Intelligent agents routinely build models of other agents to facilitate the planning of their own actions. Sophisticated agents may also maintain beliefs over a set of alternative models. Unfortunately, these methods usually do not check the validity of their models during the interaction. Hence, an agent may learn and use incorrect models without ever realising it. In this talk, I will argue that robust agents should have both abilities: to construct models of other agents and contemplate the correctness of their models. I will present a method for behavioural hypothesis testing along with some experimental results. The talk will conclude with open problems and a possible research agenda.



Stuart Armstrong, from the Future of Humanity Institute in Oxford, spoke about “reduced impact AI” (slides). Abstract:

This talk will look at some of the ideas developed to create safe AI without solving the problem of friendliness. It will focus first on “reduced impact AI”, AIs designed to have little effect on the world – but from whom high impact can nevertheless be extracted. It will then delve into the new idea of AIs designed to have preferences over their own virtual worlds only, and look at the advantages – and limitations – of using indifference as a tool of AI control.
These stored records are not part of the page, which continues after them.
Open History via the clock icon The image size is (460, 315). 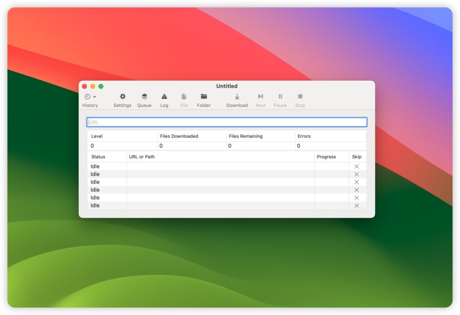click(87, 96)
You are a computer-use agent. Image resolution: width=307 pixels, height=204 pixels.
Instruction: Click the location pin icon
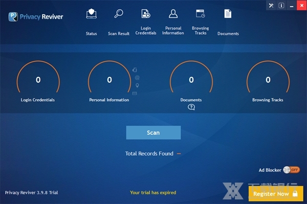coord(137,85)
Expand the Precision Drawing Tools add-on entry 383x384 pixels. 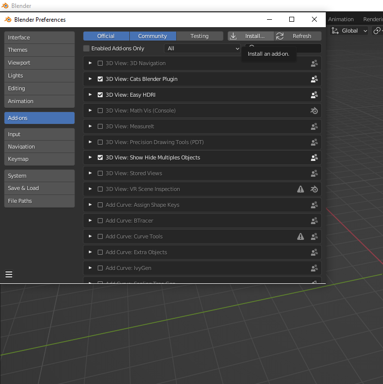(90, 142)

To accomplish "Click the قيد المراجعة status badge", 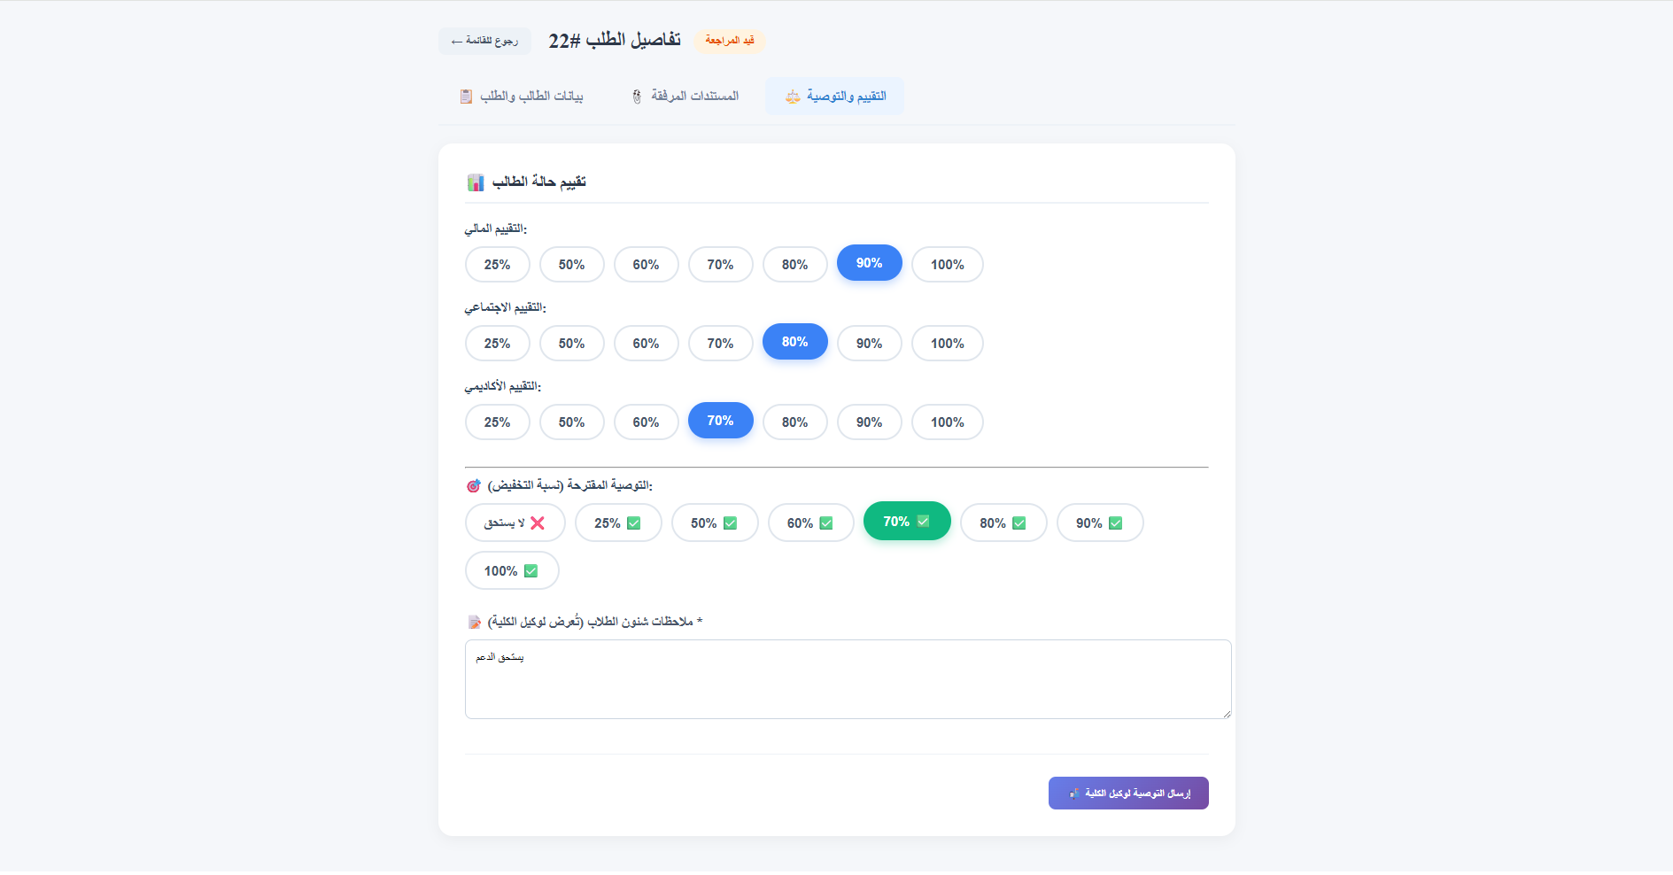I will pos(729,41).
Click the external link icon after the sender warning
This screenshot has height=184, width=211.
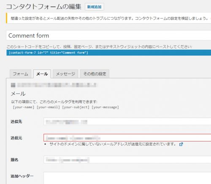181,144
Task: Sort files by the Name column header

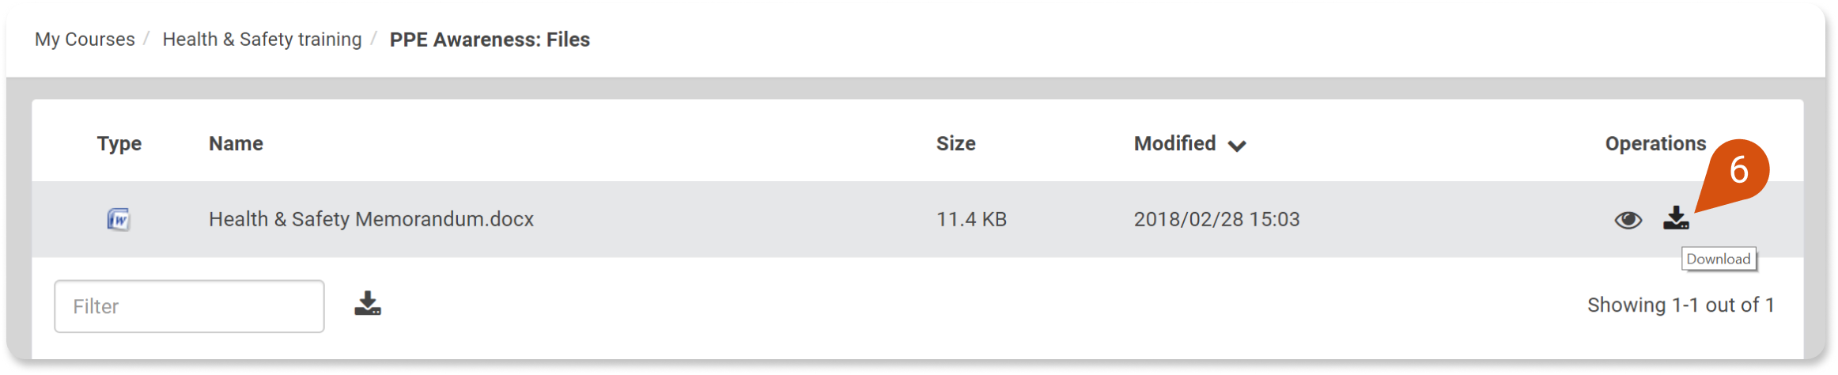Action: (x=236, y=143)
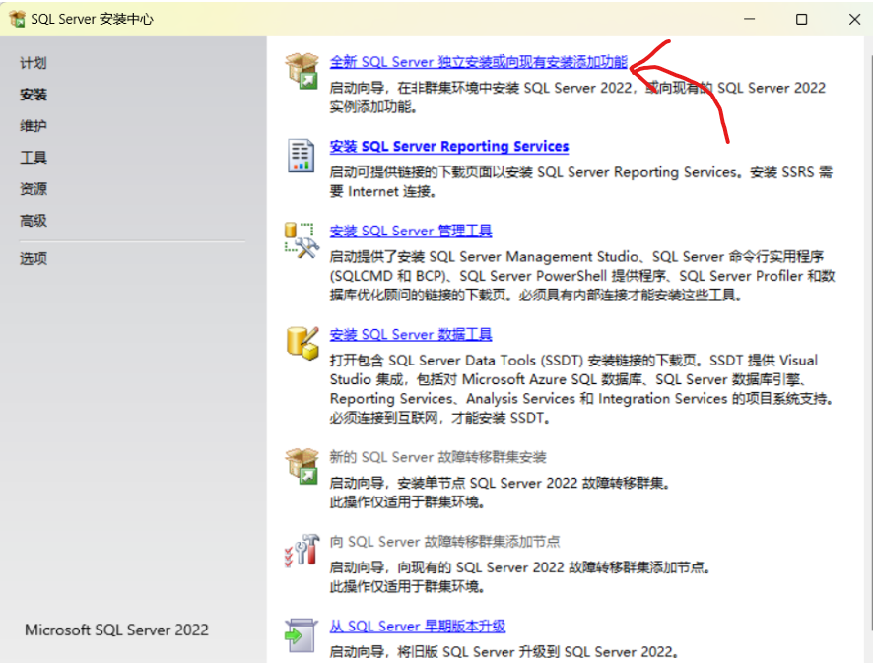This screenshot has height=663, width=873.
Task: Select the 高级 section in the sidebar
Action: click(x=35, y=221)
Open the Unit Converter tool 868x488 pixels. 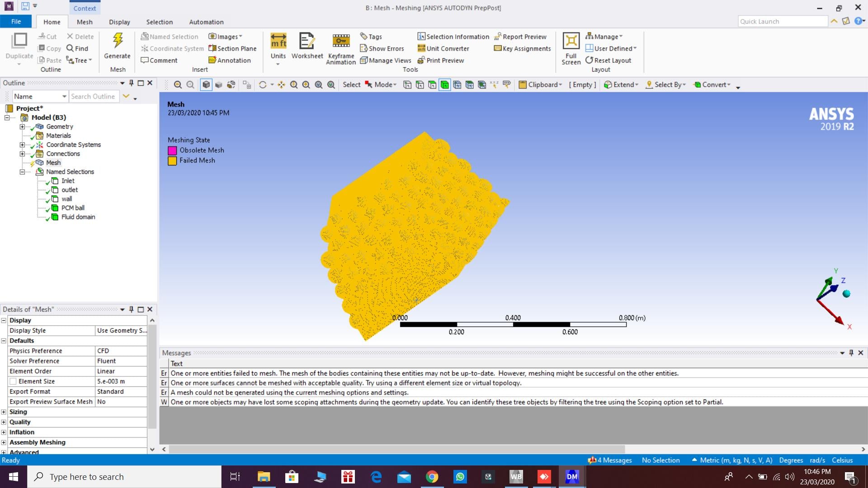443,48
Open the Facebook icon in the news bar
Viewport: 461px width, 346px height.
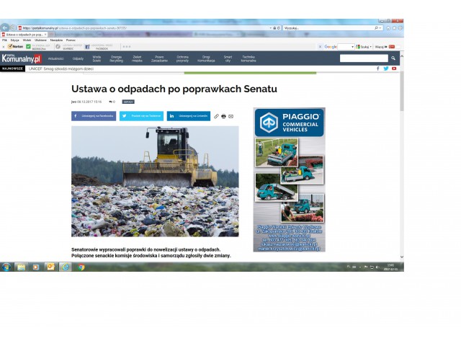(377, 68)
Lastly, Andrew Critch, a MIRI research fellow, spoke about robust cooperation in bounded agents. This talk is based on the paper “Parametric Bounded Löb’s Theorem and Robust Cooperation of Bounded Agents.” Talk abstract:

The first interaction between a pair of agents who might destroy each other can resemble a one-shot prisoner’s dilemma. Consider such a game where each player is an algorithm with read-access to its opponent’s source code. Tennenholtz (2004) introduced an agent which cooperates iff its opponent’s source code is identical to its own, thus sometimes achieving mutual cooperation while remaining unexploitable in general. However, precise equality of programs is a fragile cooperative criterion. Here, I will exhibit a new and more robust cooperative criterion, inspired by ideas of LaVictoire, Barasz and others (2014), using a new theorem in provability logic for bounded reasoners.